● **EXCERPTED TEXT**
□ □ □ □ □ □ □
Skip to content

Worked Example: 3-Shard Engine Walkthrough

What this demonstrates

Running three epistemic-graph engine shards from the shipped compose file, pointing every client at them with GRAPH_SERVICE_ENDPOINTS, and watching tenant-partitioned routing work: tenant → named graph → HRW → shard (CONCEPT:KG-2.58), with topology visibility (CONCEPT:OS-5.28) and the fail-loud failure semantics.

Deep dive: engine_sharding.md.

Prerequisites (ladder rung)

The "sharded engine tier" rung of the deployment ladder: Docker (or three hand-started epistemic-graph-server processes), and one shared GRAPH_SERVICE_AUTH_SECRET across all shards and all clients.

1. Start three shards

The repo ships a runnable example at docker/engine-shards.compose.yml — three independent engine processes, each with its own TCP port, persist dir and Prometheus metrics listener, all sharing ONE HMAC secret:

# docker/engine-shards.compose.yml (fragment)
□ □ □ □ □ □ □
● **SOURCE DATA**
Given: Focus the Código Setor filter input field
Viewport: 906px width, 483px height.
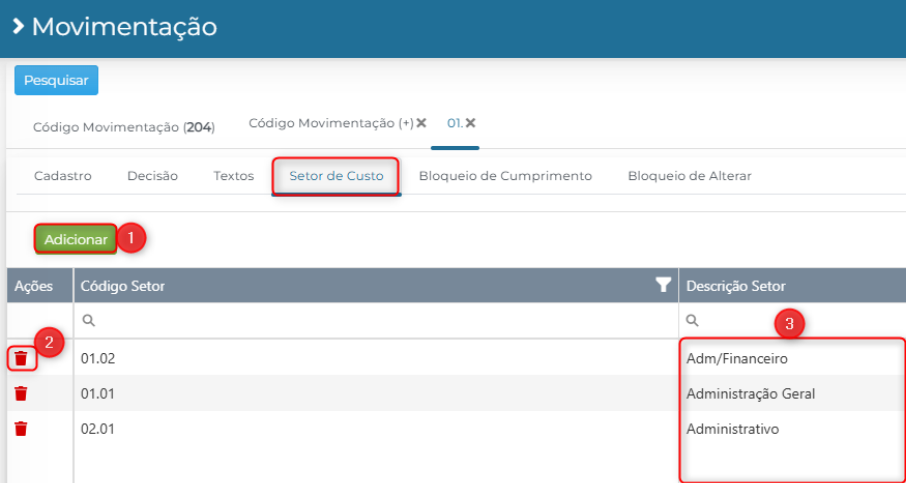Looking at the screenshot, I should coord(376,321).
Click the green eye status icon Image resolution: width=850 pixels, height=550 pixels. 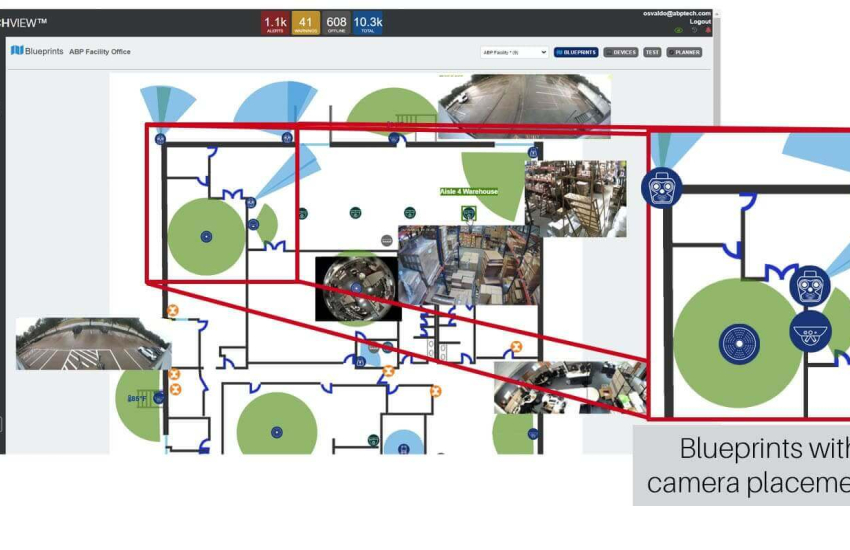click(x=680, y=30)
□ □ □ □ □ □ □
● **REQUIRED WORK**
- 1) In the 3-shard engine walkthrough, which compose file does the repository ship as a runnable example?
- 2) Pick up the 3-shard engine walkthrough after its last line and write the next part.

● **ANSWERS PROVIDED**
- 1) docker/engine-shards.compose.yml

- 2)
services:
  engine-shard-1:
    command:
      [
        "epistemic-graph-server",
        "--tcp-addr", "0.0.0.0:9101",
        "--persist-dir", "/data/shard-1",
        "--metrics-addr", "0.0.0.0:9111",
      ]
    volumes:
      - engine-shard-1:/data/shard-1
    ports:
      - "9101:9101" # RPC (MessagePack)
      - "9111:9111" # Prometheus /metrics
  # engine-shard-2: ports 9102 (RPC) / 9112 (metrics), volume engine-shard-2
  # engine-shard-3: ports 9103 (RPC) / 9113 (metrics), volume engine-shard-3
export GRAPH_SERVICE_AUTH_SECRET="$(openssl rand -hex 32)"   # same everywhere
docker compose -f docker/engine-shards.compose.yml up -d

The secret is deliberately not defaulted in the compose file — leave it unset and the engine binary refuses to start (fail-loud, CONCEPT:OS-5.14).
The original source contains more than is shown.